04-12-2015
The Organization for Economic Cooperation and Development (OECD) has analyzed the retirement systems of 34 industrial countries, and presented the findings of this international comparison in Berlin on Tuesday.

Germany, a role model in many social sectors, landed in the middle of the pack in this category. That means that other countries have found better solutions for taking care of their citizens as they age.

OECD retirement expert Monika Queisser knows where the problem lies with Germany's retirement system. "One hundred percent orientation on income means that there is hardly any redistribution for those who are socially vulnerable. Switzerland, New Zealand and the Netherlands have better regulated their systems for those with low paying jobs or physical disabilities."

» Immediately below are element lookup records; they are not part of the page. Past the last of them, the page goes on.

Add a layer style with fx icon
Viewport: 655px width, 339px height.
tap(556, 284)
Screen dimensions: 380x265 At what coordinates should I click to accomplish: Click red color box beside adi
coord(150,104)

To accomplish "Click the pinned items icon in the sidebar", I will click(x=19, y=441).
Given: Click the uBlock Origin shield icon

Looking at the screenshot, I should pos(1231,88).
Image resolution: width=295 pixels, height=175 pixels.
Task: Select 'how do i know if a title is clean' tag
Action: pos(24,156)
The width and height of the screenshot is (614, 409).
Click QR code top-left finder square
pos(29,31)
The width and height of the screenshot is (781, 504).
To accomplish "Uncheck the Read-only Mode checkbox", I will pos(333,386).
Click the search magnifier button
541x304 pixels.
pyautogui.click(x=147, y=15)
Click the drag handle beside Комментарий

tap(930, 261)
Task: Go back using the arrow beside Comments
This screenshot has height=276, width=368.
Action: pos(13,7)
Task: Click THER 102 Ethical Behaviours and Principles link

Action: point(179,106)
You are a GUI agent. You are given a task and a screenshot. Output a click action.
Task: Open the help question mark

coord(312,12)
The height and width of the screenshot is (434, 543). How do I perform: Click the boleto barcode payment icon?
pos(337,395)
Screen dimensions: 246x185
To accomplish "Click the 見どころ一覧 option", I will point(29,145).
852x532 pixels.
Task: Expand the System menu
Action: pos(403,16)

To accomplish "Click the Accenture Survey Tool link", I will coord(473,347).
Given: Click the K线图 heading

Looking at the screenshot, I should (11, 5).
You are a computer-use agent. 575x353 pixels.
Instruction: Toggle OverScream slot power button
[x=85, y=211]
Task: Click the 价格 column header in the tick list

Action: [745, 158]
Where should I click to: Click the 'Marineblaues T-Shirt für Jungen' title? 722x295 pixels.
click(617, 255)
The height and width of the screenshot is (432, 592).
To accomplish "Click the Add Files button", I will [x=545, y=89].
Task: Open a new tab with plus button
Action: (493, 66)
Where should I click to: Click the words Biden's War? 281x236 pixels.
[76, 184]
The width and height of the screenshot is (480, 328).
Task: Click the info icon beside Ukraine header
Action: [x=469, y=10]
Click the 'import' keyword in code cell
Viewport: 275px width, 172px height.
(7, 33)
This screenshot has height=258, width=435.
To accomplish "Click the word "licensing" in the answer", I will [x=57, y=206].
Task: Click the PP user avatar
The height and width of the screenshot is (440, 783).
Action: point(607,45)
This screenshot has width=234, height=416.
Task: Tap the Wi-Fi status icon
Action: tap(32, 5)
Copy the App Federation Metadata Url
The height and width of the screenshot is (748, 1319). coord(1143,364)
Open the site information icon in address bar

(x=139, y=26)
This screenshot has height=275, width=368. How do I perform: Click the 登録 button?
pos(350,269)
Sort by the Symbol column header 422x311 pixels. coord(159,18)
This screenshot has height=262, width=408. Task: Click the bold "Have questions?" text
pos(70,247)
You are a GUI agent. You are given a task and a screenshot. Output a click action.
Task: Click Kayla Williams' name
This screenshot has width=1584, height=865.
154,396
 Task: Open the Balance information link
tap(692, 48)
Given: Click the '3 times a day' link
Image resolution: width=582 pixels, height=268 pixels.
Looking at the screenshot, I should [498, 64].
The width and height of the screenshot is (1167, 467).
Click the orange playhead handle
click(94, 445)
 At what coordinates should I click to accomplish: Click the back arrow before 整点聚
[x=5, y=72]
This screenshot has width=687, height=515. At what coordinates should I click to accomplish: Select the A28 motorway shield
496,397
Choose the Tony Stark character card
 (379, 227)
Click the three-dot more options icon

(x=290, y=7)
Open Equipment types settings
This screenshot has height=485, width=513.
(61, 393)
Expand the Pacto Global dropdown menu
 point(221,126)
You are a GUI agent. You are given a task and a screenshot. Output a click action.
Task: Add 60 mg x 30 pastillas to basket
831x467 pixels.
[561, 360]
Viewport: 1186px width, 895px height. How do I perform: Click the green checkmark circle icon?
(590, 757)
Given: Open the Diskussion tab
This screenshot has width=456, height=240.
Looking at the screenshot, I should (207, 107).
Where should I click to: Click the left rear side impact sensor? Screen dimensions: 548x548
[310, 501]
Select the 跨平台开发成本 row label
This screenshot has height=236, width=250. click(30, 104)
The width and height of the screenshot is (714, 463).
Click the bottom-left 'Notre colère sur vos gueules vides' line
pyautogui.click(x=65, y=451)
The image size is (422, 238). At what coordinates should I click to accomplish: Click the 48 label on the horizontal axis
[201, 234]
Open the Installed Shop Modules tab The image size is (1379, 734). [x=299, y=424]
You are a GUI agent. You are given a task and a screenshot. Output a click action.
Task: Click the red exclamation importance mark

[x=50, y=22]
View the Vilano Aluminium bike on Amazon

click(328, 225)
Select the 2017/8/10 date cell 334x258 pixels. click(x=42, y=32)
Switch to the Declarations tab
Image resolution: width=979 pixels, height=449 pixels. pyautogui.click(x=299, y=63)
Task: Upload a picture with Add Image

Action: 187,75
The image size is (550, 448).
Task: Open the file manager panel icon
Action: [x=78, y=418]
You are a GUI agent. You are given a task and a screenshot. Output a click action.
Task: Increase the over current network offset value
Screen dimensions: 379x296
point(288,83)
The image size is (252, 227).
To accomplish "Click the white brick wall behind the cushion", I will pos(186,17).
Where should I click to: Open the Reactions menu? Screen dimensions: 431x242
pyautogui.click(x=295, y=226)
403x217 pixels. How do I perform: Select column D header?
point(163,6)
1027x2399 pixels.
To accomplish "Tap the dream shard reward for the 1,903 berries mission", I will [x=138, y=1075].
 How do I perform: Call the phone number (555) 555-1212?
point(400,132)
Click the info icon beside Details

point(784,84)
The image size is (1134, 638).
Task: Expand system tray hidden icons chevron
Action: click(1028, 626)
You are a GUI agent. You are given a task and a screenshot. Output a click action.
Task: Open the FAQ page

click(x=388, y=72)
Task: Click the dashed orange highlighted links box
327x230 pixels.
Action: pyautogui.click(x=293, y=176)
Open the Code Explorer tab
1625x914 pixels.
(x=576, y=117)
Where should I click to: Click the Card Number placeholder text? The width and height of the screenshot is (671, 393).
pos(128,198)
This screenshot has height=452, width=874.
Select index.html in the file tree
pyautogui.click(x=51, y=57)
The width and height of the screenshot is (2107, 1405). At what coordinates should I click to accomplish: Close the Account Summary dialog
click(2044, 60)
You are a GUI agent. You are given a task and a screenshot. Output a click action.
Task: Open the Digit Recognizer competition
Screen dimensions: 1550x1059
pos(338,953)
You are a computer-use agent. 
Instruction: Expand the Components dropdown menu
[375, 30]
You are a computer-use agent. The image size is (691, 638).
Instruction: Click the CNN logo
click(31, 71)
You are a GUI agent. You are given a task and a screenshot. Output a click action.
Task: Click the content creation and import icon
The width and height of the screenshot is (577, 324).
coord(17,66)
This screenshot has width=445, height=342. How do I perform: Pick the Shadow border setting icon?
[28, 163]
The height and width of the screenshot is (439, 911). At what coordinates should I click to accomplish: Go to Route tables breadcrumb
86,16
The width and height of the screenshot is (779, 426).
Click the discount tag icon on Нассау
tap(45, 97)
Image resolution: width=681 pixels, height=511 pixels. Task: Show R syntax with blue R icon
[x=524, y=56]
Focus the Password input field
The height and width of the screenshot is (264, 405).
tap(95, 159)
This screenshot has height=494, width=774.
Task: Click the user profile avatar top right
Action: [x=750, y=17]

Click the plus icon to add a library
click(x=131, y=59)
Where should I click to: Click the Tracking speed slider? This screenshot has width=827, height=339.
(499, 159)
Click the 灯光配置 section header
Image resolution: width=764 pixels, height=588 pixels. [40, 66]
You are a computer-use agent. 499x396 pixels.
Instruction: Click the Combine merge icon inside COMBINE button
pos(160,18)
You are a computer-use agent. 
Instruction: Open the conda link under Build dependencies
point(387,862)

Systematically disadvantaged in Germany

Pension levels in the federal retirement system in Germany correlate directly to the amount of income earned throughout one's career. The general rule is: Those who earned a lot while working automatically had larger amounts of money deducted from their paychecks, thus have paid more into national retirement funds over the years, and so receive higher retirement payments as seniors. Those who earned less, paid in less, and so must be able to finance their lives with much lower, state pension payments when they retire. Knowing that, low wage earners need to put money away toward retirement on their own. The catch is that most people in this situation do not have money to put away at the end of the month. Their only choice is the federal retirement system. For hard luck cases, such as the longterm unemployed, only nominal social welfare payments are available.

Advantageous rules

Switzerland, New Zealand, Denmark and the Netherlands have taken a different approach. They use a base pension. The idea is that a fixed amount of money is guaranteed to every citizen, no matter how much he or she earned throughout their career. The level of such base payments are generally lower than average monthly pensions in Germany, but a guaranteed fixed rate is more effective in protecting the socially vulnerable from poverty in old age.

In the OECD's opinion, one practice in particular seems to have proven its worth; namely, the calculation of pensions based on the best 35 years of a person's career. Periods in which a worker was unemployed, earned less, or was ill, are not figured into the equation. Countries that design their retirement systems toward social equality, or toward a taxpayer funded pension for all, offer their citizens much greater security against old age poverty than those that don't.